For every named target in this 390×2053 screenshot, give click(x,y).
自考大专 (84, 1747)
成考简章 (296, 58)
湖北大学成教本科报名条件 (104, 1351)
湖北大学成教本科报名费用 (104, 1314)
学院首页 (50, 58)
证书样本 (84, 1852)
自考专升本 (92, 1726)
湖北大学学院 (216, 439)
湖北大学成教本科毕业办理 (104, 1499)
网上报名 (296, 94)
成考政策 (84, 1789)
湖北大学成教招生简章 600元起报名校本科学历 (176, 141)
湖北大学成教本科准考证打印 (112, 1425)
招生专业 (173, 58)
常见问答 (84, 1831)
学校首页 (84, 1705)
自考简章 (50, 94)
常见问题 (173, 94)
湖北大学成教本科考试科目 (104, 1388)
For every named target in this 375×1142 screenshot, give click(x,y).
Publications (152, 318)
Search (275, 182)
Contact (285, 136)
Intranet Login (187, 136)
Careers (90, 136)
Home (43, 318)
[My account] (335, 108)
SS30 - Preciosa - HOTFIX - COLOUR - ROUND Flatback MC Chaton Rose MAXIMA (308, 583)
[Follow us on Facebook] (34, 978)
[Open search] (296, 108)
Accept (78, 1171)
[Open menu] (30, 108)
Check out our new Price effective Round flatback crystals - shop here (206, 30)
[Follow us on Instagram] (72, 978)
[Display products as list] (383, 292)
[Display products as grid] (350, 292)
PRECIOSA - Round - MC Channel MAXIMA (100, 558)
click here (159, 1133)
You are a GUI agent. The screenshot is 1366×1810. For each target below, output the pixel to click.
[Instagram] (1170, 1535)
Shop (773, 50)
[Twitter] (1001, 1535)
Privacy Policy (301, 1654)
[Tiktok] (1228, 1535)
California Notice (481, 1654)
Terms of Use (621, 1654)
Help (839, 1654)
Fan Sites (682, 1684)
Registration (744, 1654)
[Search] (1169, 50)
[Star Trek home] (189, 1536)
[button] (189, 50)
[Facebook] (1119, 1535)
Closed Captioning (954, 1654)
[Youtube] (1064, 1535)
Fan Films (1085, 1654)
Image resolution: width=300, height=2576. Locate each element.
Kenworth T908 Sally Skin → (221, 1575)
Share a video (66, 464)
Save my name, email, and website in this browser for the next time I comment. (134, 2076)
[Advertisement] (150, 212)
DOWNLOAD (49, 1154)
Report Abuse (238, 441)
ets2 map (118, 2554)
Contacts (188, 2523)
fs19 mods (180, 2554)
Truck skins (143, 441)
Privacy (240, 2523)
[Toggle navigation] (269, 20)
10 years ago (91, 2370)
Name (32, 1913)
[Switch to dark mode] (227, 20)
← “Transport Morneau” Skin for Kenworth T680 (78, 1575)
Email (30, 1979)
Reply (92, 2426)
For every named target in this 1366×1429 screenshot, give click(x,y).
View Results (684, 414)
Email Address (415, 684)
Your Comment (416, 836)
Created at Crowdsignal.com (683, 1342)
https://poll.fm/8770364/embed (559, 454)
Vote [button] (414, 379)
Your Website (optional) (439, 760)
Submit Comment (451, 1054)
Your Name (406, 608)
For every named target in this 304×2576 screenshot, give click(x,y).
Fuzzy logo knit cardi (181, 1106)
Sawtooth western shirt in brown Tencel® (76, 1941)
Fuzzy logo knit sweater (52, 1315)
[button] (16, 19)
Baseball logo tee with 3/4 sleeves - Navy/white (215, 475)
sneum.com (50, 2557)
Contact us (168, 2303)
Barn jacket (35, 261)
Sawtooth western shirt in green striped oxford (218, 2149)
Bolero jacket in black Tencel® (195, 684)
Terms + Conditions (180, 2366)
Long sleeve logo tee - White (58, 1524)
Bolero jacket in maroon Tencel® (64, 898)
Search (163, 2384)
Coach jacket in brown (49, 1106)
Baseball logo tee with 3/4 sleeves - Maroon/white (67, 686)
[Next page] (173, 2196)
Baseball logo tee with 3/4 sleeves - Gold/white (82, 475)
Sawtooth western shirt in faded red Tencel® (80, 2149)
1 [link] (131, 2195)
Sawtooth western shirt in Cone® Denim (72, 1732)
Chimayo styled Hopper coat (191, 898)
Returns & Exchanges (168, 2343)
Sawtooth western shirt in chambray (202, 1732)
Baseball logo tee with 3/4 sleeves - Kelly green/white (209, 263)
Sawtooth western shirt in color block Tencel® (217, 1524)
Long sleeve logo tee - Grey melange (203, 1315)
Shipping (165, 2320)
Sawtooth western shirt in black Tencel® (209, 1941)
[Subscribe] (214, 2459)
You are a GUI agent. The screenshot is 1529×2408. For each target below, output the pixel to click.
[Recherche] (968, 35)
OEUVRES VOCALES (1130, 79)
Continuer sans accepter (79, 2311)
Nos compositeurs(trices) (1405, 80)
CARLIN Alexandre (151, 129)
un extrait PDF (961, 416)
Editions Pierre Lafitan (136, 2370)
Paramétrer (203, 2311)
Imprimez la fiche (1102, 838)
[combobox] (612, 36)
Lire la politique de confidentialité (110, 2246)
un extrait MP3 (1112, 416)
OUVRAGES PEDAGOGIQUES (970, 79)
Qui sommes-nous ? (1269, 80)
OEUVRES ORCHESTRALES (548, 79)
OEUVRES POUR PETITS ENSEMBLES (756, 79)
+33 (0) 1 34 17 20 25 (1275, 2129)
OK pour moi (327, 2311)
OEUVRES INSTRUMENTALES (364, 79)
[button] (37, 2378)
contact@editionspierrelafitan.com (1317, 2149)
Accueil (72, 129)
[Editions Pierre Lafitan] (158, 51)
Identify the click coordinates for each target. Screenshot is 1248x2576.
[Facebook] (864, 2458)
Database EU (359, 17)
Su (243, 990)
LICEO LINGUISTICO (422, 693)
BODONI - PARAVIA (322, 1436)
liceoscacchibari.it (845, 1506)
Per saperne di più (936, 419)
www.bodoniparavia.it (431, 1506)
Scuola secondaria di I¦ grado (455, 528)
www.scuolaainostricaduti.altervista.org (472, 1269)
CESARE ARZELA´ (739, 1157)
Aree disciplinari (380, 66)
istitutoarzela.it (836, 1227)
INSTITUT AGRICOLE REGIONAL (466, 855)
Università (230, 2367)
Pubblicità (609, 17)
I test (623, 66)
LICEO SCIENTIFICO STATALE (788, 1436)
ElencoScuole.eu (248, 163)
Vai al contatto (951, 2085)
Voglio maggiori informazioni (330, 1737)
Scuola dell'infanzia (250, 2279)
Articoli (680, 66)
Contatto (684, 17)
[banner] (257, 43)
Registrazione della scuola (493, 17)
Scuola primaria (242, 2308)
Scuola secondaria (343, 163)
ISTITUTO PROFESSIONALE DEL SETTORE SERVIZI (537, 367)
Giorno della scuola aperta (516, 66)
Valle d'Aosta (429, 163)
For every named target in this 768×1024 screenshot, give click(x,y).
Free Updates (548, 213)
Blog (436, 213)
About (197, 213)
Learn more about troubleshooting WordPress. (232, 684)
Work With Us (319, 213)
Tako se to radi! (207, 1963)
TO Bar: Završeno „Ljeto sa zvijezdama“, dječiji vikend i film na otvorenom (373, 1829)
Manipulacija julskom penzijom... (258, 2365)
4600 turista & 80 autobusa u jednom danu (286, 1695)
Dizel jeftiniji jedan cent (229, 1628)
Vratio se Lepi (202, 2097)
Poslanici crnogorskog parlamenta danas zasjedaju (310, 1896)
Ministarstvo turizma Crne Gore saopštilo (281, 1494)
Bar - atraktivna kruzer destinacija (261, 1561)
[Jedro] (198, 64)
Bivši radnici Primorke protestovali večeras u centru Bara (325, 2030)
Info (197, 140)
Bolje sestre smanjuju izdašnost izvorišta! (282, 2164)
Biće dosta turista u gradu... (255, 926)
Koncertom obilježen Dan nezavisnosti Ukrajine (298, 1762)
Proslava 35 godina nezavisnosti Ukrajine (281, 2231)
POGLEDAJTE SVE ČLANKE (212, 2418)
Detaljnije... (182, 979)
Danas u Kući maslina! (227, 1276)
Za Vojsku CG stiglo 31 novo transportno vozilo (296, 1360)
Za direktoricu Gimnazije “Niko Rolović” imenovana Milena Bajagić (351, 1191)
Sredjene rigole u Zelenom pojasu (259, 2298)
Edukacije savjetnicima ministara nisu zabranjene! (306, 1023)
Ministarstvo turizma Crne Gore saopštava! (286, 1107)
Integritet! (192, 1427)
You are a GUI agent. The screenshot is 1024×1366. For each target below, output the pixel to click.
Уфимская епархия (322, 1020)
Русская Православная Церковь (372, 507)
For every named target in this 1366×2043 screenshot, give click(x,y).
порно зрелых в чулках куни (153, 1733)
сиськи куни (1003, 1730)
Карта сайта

§ **Aim of the exercise**
Look above for the line containing "For every named target in this 375×1142" and the line containing "10 years ago (91, 2370)". Transcribe both, with the lines between them, exactly.

§ **Task output**
For every named target in this 375×1142 screenshot, give click(x,y).
Publications (152, 318)
Search (275, 182)
Contact (285, 136)
Intranet Login (187, 136)
Careers (90, 136)
Home (43, 318)
[My account] (335, 108)
SS30 - Preciosa - HOTFIX - COLOUR - ROUND Flatback MC Chaton Rose MAXIMA (308, 583)
[Follow us on Facebook] (34, 978)
[Open search] (296, 108)
Accept (78, 1171)
[Open menu] (30, 108)
Check out our new Price effective Round flatback crystals - shop here (206, 30)
[Follow us on Instagram] (72, 978)
[Display products as list] (383, 292)
[Display products as grid] (350, 292)
PRECIOSA - Round - MC Channel MAXIMA (100, 558)
click here (159, 1133)
You are a GUI agent. The screenshot is 1366×1810. For each target below, output the pixel to click.
[Instagram] (1170, 1535)
Shop (773, 50)
[Twitter] (1001, 1535)
Privacy Policy (301, 1654)
[Tiktok] (1228, 1535)
California Notice (481, 1654)
Terms of Use (621, 1654)
Help (839, 1654)
Fan Sites (682, 1684)
Registration (744, 1654)
[Search] (1169, 50)
[Star Trek home] (189, 1536)
[button] (189, 50)
[Facebook] (1119, 1535)
Closed Captioning (954, 1654)
[Youtube] (1064, 1535)
Fan Films (1085, 1654)
Image resolution: width=300, height=2576. Locate each element.
Kenworth T908 Sally Skin → (221, 1575)
Share a video (66, 464)
Save my name, email, and website in this browser for the next time I comment. (134, 2076)
[Advertisement] (150, 212)
DOWNLOAD (49, 1154)
Report Abuse (238, 441)
ets2 map (118, 2554)
Contacts (188, 2523)
fs19 mods (180, 2554)
Truck skins (143, 441)
Privacy (240, 2523)
[Toggle navigation] (269, 20)
10 years ago (91, 2370)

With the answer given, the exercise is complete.